We spent the night at Brunsbüttel, at the western end of the Kiel canal. All night long, huge ships were being very gently and slowly guided into the locks only a few yards away from us. We woke to a still foggy morning. However the fog cleared and we had a bright sunny day as we motored along the broad tree-lined canal. Calismarde is here shown motoring past a might container ship.
The second picture shows the paddle steamer Freya which passed us at great speed carrying a cargo of tourists. Built in 1905 she was originally a royal yacht. Paddle steamers are inherently inefficient and we were surprised by how fast she was going. It turns out that she has had an additional propeller propulsion system retro-fitted to perk up her performance.

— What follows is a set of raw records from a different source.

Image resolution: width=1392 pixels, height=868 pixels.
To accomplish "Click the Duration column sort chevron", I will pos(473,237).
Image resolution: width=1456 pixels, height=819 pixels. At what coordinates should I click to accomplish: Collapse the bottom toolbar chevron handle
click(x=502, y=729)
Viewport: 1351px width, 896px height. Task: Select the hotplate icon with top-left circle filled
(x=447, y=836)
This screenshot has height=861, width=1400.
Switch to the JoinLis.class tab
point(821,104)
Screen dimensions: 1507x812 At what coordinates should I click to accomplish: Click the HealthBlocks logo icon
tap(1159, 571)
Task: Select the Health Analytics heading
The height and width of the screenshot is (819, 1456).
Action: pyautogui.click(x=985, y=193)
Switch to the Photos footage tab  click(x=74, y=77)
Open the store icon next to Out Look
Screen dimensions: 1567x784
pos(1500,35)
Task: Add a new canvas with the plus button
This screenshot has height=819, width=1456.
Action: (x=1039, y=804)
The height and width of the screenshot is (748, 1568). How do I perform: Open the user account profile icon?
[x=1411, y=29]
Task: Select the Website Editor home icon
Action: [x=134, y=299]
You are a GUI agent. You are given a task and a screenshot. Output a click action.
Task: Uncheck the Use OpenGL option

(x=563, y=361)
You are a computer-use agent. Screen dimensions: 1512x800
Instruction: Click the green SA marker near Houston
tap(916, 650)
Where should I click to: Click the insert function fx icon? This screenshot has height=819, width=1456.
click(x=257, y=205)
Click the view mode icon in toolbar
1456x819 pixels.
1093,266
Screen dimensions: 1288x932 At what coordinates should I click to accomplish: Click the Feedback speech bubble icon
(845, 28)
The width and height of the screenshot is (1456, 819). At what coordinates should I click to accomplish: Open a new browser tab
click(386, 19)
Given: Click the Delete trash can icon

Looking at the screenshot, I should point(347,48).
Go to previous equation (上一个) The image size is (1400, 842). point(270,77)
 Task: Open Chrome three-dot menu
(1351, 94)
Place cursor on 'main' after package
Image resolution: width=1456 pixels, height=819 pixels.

The Kiel canal is almost 100km long and when opened in 1895 was viewed as a substantial engineering and financial achievement of the new industrialised Germany. Seen as it is now, running through gentle farmland and useful for commerce and tourism, it is hard to see the canal as part of the arms race that lead to the first world war. Yet it was constructed to allow battleships to pass unhindered from the German Baltic ports to the North Sea. A war with Germany was often anticipated in the early years of the twentieth century. There was open discussion in Britain that if a war was to come, then it was unlikely that it would start until the Canal had been widened to accommodate larger battleships and increased naval traffic: this work was completed in 1913.
Tonight we are at the delightful town of Rendsburg, about 2/3 of the way along the Kiel canal. Our experience was not spoilt by the fact that a torrential rain squall started just as we were tying up the boats. Here we filled up with diesel and found a suitable restaurant in the quaint town centre.